A dictionary is returned when retrieving data because regular expressions are permitted when specifying the `tag` value. To demonstrate this, let's add data for one another station to  the file.

In [None]:
station = "CRY"
stream = client.get_waveforms(
    network,
    station,
    location,
    channel,
    start_time,
    end_time
)
for trace in stream:
    file_out.timeseries.add(
        trace.data,
        str(trace.stats.starttime),
        trace.stats.sampling_rate,
        tag=".".join((network, station, location, channel))
    )
    
file_out.timeseries.index

Now we can specify a regular expression to select data from both stations.

In [None]:
super_gather = file_out.timeseries["AZ.*", "2021-01-01T00:00:00Z": "2021-01-01T00:30:00Z"]
super_gather

Now that we can add and retrieve timeseries data, let's get the corresponding station metadata from IRIS.

In [None]:
inventory = sum(*[
    client.get_stations(
        network=network, 
        station=station, 
        location=location, 
        channel=channel
    )
    for station in ("BZN", "CRY")
])

We can write this metadata to STATIONXML format using a buffer.

In [None]:
buffer = io.BytesIO()
inventory.write(buffer, "STATIONXML")
buffer.seek(0)
stationxml = buffer.read()

# stationxml is now a stream of UTF-8 encoded bytes.
stationxml

And we can add this byte stream to the `/metadata` group using the `hdf5eis.File.metadata.add()` method.

In [None]:
file_out.metadata.add(stationxml, "network_as_UTF8_STATIONXML", fmt='STATIONXML')

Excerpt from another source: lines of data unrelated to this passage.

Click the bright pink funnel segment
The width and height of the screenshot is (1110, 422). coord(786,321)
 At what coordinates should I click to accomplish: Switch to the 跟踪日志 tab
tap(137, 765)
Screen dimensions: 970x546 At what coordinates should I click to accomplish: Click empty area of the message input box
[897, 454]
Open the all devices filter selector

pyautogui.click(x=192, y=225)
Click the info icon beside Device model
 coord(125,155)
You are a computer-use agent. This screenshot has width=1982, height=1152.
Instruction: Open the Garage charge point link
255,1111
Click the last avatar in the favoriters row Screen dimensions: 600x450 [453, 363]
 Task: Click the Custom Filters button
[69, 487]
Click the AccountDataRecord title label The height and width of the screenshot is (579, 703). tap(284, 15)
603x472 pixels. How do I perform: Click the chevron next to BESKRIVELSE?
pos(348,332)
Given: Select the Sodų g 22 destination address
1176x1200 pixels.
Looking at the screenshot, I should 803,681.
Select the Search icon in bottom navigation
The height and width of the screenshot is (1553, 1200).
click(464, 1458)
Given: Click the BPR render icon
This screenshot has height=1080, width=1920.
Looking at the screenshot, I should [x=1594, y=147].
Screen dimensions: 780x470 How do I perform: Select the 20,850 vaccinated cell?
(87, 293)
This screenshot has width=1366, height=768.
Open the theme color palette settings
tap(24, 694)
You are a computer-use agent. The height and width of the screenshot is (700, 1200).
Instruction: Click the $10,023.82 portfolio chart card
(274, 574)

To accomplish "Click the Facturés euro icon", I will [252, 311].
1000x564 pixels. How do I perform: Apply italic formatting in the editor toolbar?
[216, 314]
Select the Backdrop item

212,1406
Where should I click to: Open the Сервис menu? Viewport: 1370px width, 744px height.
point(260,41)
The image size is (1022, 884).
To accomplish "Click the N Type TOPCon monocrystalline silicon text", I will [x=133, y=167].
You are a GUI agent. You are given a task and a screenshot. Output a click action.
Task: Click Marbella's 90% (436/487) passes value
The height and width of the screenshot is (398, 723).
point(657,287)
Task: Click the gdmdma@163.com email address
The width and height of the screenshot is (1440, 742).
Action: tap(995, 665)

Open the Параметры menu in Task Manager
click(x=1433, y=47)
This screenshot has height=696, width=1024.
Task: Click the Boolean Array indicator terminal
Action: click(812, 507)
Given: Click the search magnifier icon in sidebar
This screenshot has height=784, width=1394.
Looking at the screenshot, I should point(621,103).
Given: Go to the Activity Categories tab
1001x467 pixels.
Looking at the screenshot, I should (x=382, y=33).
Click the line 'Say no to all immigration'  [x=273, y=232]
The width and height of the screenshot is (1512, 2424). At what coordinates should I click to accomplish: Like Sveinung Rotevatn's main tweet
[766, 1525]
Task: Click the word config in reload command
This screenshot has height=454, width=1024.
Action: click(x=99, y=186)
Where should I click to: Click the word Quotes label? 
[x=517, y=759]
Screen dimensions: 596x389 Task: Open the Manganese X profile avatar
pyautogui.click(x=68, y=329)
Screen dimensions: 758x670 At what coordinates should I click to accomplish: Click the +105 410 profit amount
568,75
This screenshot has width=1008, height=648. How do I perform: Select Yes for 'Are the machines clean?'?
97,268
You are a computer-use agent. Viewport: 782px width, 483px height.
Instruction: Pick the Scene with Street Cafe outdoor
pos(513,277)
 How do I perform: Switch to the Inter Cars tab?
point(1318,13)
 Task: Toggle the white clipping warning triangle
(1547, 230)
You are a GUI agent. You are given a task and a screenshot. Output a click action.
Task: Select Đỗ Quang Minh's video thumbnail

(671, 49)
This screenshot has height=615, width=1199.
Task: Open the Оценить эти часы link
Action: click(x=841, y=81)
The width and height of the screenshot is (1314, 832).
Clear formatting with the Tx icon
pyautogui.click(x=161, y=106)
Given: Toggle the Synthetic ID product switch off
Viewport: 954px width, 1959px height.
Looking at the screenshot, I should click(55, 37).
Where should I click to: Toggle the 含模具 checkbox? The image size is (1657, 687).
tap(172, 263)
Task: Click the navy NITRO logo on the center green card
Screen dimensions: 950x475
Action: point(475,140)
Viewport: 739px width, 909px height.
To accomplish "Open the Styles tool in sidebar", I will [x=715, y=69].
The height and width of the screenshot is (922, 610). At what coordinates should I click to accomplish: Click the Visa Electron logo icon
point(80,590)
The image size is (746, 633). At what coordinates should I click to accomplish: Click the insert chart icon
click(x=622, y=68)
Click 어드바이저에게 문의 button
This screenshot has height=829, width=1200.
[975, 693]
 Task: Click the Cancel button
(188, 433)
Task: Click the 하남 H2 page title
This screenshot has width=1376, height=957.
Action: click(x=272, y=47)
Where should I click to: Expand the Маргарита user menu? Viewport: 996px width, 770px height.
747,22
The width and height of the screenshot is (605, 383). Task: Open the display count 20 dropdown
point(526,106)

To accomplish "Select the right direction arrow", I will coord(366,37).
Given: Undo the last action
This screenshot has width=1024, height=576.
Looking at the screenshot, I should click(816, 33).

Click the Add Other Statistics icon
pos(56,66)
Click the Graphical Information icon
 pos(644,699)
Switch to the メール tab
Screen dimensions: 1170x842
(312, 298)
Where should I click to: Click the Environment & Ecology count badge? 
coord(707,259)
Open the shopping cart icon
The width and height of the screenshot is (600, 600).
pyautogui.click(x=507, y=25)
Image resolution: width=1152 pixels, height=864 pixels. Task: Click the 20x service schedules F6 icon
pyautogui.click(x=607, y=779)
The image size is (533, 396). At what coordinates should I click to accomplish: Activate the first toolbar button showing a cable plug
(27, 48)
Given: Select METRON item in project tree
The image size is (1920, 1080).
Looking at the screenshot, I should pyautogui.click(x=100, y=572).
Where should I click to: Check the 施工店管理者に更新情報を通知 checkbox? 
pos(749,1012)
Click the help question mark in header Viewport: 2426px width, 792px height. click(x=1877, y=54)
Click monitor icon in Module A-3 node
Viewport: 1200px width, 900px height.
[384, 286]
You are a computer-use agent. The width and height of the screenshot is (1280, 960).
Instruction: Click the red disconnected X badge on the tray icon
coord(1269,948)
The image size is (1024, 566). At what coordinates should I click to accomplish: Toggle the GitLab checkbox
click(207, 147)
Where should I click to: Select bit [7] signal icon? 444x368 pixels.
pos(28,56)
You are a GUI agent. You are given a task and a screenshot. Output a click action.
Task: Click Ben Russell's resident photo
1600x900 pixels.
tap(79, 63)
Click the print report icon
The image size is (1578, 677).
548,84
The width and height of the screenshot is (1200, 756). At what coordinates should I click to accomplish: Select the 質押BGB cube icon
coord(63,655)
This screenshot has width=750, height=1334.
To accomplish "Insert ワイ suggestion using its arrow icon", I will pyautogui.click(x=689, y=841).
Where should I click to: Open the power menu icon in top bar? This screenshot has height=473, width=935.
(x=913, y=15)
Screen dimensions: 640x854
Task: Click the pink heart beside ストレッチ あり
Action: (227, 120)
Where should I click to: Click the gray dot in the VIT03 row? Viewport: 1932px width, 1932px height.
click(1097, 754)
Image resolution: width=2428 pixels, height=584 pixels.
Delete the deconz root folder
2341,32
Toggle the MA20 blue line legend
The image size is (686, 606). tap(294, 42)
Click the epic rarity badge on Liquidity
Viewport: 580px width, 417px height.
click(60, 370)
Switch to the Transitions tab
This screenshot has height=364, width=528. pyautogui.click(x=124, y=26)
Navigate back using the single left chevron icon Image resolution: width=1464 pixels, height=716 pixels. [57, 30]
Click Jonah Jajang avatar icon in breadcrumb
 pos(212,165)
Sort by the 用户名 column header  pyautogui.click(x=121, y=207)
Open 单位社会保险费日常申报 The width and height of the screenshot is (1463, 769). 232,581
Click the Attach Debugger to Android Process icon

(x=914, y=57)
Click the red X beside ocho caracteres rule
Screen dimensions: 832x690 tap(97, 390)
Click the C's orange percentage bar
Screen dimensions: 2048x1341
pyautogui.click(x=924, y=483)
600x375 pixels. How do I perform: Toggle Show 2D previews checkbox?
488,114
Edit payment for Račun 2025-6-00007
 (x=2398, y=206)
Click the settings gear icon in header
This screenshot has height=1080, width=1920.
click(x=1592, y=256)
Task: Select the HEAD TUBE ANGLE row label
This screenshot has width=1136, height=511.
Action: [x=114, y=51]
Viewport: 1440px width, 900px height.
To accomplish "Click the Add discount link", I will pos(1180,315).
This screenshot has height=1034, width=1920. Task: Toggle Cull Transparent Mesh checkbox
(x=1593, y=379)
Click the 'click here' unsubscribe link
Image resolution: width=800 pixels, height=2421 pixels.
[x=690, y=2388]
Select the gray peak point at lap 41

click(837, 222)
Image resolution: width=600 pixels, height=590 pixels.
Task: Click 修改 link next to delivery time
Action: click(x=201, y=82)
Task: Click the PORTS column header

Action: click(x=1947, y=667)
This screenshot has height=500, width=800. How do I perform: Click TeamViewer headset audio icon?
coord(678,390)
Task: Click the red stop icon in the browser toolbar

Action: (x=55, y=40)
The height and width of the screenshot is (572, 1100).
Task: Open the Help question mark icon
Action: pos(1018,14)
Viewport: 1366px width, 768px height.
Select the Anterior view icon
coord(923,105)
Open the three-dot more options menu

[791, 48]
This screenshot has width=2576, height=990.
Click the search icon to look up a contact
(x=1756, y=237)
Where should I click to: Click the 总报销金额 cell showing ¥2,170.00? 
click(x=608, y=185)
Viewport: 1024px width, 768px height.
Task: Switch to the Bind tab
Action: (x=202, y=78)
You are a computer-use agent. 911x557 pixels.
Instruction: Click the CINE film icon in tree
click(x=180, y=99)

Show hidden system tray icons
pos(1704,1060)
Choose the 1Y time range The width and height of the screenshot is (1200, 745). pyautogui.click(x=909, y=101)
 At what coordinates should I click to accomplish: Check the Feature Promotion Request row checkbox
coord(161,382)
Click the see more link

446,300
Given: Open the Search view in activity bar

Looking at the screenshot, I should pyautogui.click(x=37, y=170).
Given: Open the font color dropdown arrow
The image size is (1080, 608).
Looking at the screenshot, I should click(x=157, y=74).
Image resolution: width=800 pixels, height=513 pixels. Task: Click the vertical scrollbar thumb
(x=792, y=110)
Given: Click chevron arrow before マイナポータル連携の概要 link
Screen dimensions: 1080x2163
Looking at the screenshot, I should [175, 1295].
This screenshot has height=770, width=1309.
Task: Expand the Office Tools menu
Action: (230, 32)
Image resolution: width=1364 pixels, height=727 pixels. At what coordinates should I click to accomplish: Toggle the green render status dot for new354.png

We can retrieve this metadata using dictionary-like syntax.

In [None]:
string, fmt = file_out.metadata["network_as_UTF8_STATIONXML"]
print(string)

In [None]:
fmt

And we can parse the data using `obspy.read_inventory()`

In [None]:
buffer = io.BytesIO(string.encode("UTF-8"))
obspy.read_inventory(buffer, format=fmt)

Finally, we can convert the metadata to a `pandas.DataFrame`.

In [None]:
dataf = pd.DataFrame(
    [
        [
            network.code, 
            station.code, 
            station.latitude, 
            station.longitude, 
            station.elevation
        ]
        for network in inventory for station in network
    ],
    columns=["network", "station", "latitude", "longitude", "elevation"]
)
dataf

In [None]:
file_out.metadata.add(dataf, "network_geometry_as_table")
table, fmt = file_out.metadata["network_geometry_as_table"]
table

The `hdf5eis.File.products` attribute behaves exactly as the `metadata` attribute. Let's finish responsibly by closing our file.

In [None]:
file_out.close()

Note that using the context manager is the canonical way of opening and closing HDF5eis files.

In [None]:
with hdf5eis.File(OUTPUT_DIR.joinpath("my_first_file.hdf5"), mode="r") as file_in:
    table, fmt = file_in.metadata["network_geometry_as_table"]
    
table

That's it!  Those are the basics of adding data to and retrieving it from an HDF5eis file! In the next tutorial, we will learn how to add and retrieve multidimensional arrays and use HDF5eis external linking functionality.